• **WORK INSTRUCTIONS**:
a. According to the KHIVA features documentation, what three steps does Welch's method use to estimate the power spectral density?
b. Reproduce everything in the KHIVA features documentation from "Returns:KHIVA array with" down to "khiva.features.sum_of_reoccurring_values(arr, is_sorted=False)".
c. Write the next part of the KHIVA features documentation, picking up right after its final line.

• **PROVIDED TEXT**:
--*--

Welch’s method computes an estimate of the power spectral density by dividing the data into overlapping segments, computing a modified periodogram for each segment and averaging the periodograms. [1] P. Welch, “The use of the fast Fourier transform for the estimation of power spectra: A method based on time averaging over short, modified periodograms”, IEEE Trans. Audio Electroacoust. vol. 15, pp. 70-73, 1967. [2] M.S. Bartlett, “Periodogram Analysis and Continuous Spectra”, Biometrika, vol. 37, pp. 1-16, 1950. [3] Rabiner, Lawrence R., and B. Gold. “Theory and Application of Digital Signal Processing” Prentice-Hall, pp. 414-419, 1975.

Parameters:
  • arr – KHIVA array with the time series.
  • coeff – The coefficient to be returned.
Returns:

KHIVA array containing the power spectrum of the different frequencies for each time series in arr.

khiva.features.standard_deviation(arr)

Calculates the standard deviation of each time series within tss.

Parameters:arr – KHIVA array with the time series.
Returns:KHIVA array with the standard deviation of each time series within tss.
khiva.features.sum_of_reoccurring_datapoints(arr, is_sorted=False)

Calculates the sum of all data points, that are present in the time series more than once.

Parameters:
  • arr – KHIVA array with the time series.
  • is_sorted – Indicates if the input time series is sorted or not. Defaults to false.
Returns:

KHIVA array with the sum of all data points, that are present in the time series more than once.

khiva.features.sum_of_reoccurring_values(arr, is_sorted=False)

Calculates the sum of all values, that are present in the time series more than once.

Parameters:
  • arr – KHIVA array with the time series.
  • is_sorted – Indicates if the input time series is sorted or not. Defaults to false.
Returns:

KHIVA array with the sum of all values, that are present in the time series more than once.

khiva.features.sum_values(arr)

Calculates the sum over the time series arr.

Parameters:
  • arr – KHIVA array with the time series.
  • is_sorted – Indicates if the input time series is sorted or not. Defaults to false.
Returns:

KHIVA array with the sum of values in each time series.

khiva.features.symmetry_looking(arr, r)

Calculates if the distribution of tss looks symmetric. This is the case if

\[| mean(tss)-median(tss)| < r * (max(tss)-min(tss))\]
Parameters:
  • arr – KHIVA array with the time series.
  • r – The percentage of the range to compare with.

--*--

• **RECORDS SUPPLIED**:

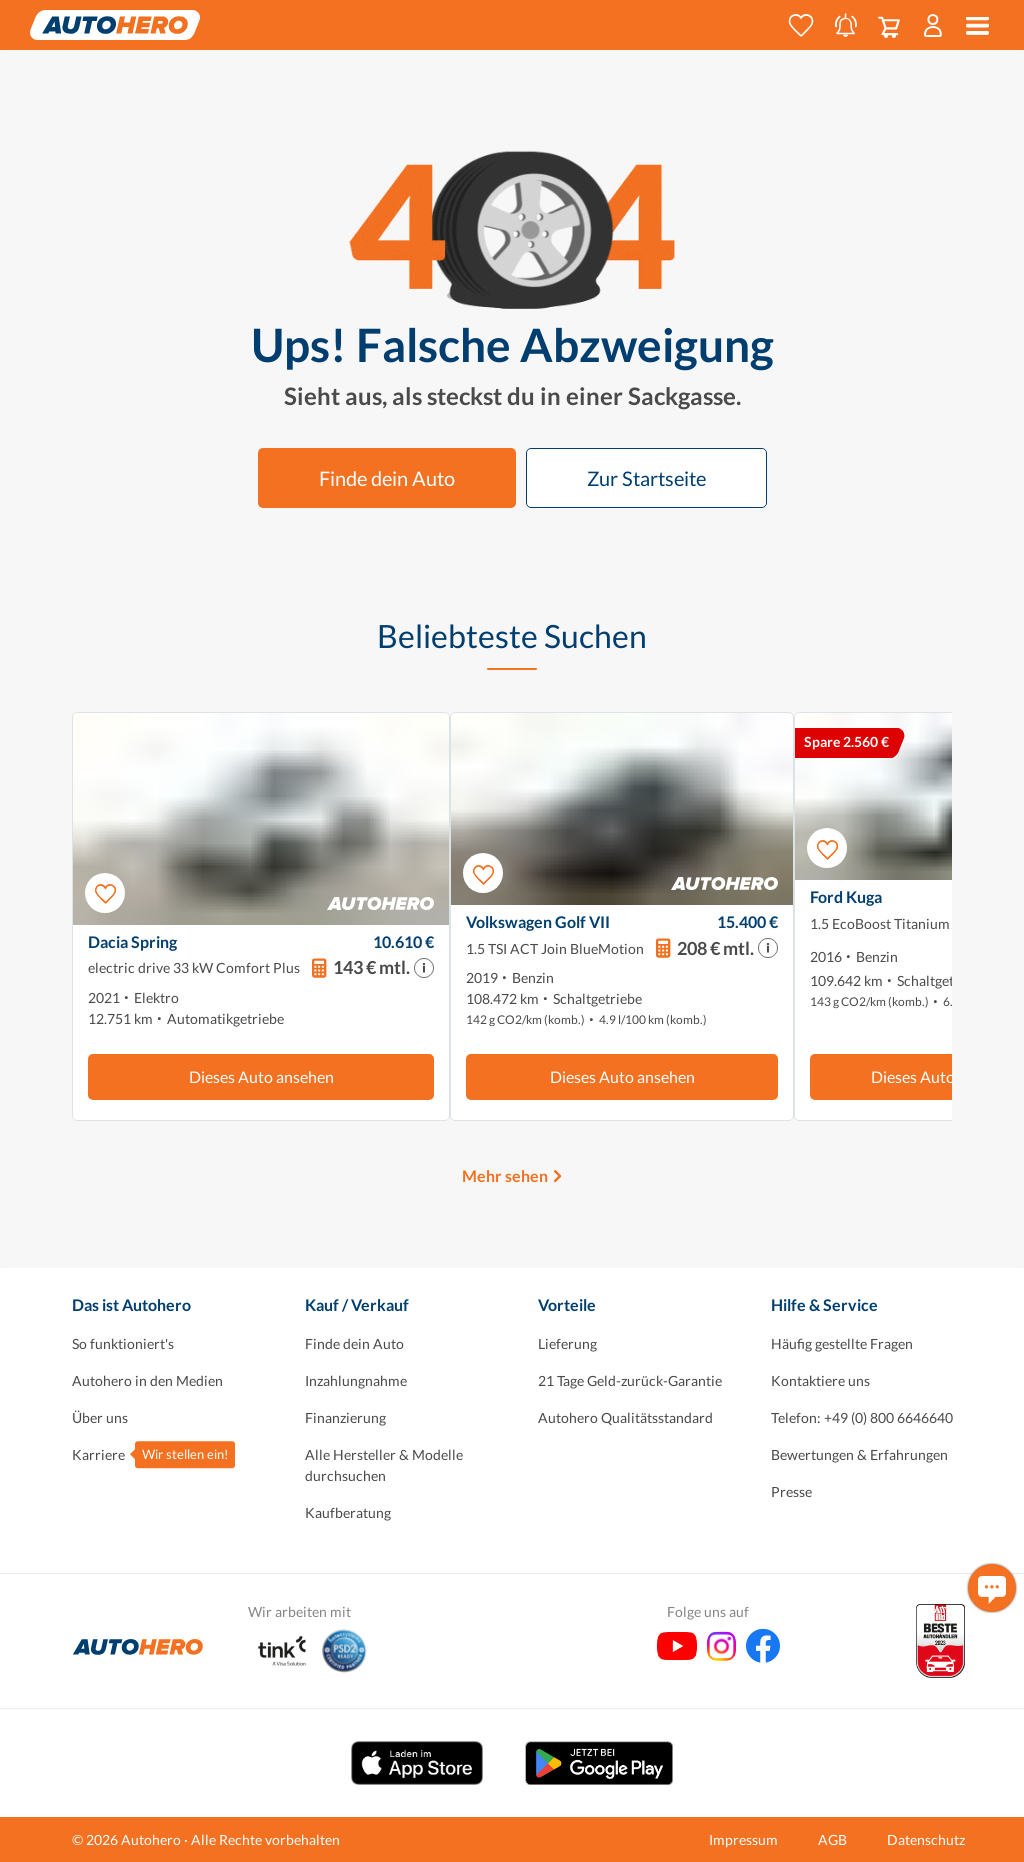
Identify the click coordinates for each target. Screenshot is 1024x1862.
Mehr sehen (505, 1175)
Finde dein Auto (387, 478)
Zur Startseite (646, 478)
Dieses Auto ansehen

--*--

• **TASK RESULTS**:
a. It divides the data into overlapping segments, computes a modified periodogram for each segment, and averages the periodograms.

b.
Returns:KHIVA array with the standard deviation of each time series within tss.
khiva.features.sum_of_reoccurring_datapoints(arr, is_sorted=False)

Calculates the sum of all data points, that are present in the time series more than once.

Parameters:
  • arr – KHIVA array with the time series.
  • is_sorted – Indicates if the input time series is sorted or not. Defaults to false.
Returns:

KHIVA array with the sum of all data points, that are present in the time series more than once.

khiva.features.sum_of_reoccurring_values(arr, is_sorted=False)

c.
Returns:

KHIVA array denoting if the input time series look symmetric.

khiva.features.time_reversal_asymmetry_statistic(arr, lag)

This function calculates the value of:

\[\frac{1}{n-2lag} \sum_{i=0}^{n-2lag} x_{i + 2 \cdot lag}^2 \cdot x_{i + lag} - x_{i + lag} \cdot x_{i}^2\]

which is

\[\mathbb{E}[L^2(X)^2 \cdot L(X) - L(X) \cdot X^2]\]

where \(\mathbb{E}\) is the mean and \(L\) is the lag operator. It was proposed in [1] as a promising feature to extract from time series.

Parameters:
  • arr – KHIVA array with the time series.
  • lag – The lag to be computed.
Returns:

KHIVA array containing the count of the given value in each time series.

khiva.features.value_count(arr, v)

Counts occurrences of value in the time series tss.

Parameters:
  • arr – KHIVA array with the time series.
  • v – The value to be counted.
Returns:

KHIVA array containing the count of the given value in each time series.

khiva.features.variance(arr)

Computes the variance for the time series array.

Parameters:arr – KHIVA array with the time series.
Returns:KHIVA array containing the variance in each time series.
khiva.features.variance_larger_than_standard_deviation(arr)

Calculates if the variance of array is greater than the standard deviation. In other words, if the variance of array is larger than 1.

Parameters:arr – KHIVA array with the time series.
Returns:KHIVA array denoting if the variance of array is greater than the standard deviation.
khiva.library
class khiva.library.KHIVABackend

Bases: enum.Enum

KHIVA Backend.

KHIVA_BACKEND_CPU = 1

CPU Backend.

KHIVA_BACKEND_CUDA = 2

CUDA Backend.

KHIVA_BACKEND_DEFAULT = 0

Default Backend.

KHIVA_BACKEND_OPENCL = 4

OPENCL Backend.

class khiva.library.KhivaLibrary

Bases: object

instance = None
khiva.library.get_backend()

Get the active backend.

Returns:The active backend. KHIVABackend type.
khiva.library.get_backends()

Get the available backends.

Returns:The available backends.
khiva.library.get_device_count()

Get the devices count.

Returns:The devices count.
khiva.library.get_device_id()

Get the active device.

Returns:The active device.
khiva.library.info()

Get the devices info.

khiva.library.set_backend(backend)

Set the KHIVABackend.

Parameters:backend – The desired backend. KHIVABackend type.
khiva.library.set_device(device)

Set the device.

Parameters:device – The desired device.
khiva.library.version()

Returns a string with the current version of the library.

Returns:A string with the current version of the library.
khiva.linalg
khiva.linalg.lls(a, b)

Calculates the minimum norm least squares solution \(x\) \((||A·x - b||^2)\) to \(A·x = b\). This function uses the singular value decomposition function of Arrayfire. The actual formula that this function computes is \(x = V·D\dagger·U^T·b\). Where \(U\) and \(V\) are orthogonal matrices and \(D\dagger\) contains the inverse values of the singular values contained in \(D\) if they are not zero, and zero otherwise.

Parameters:
  • a – KHIVA array with the coefficients of the linear equation problem to solve. It accepts a list of lists or a numpy array with one or several time series.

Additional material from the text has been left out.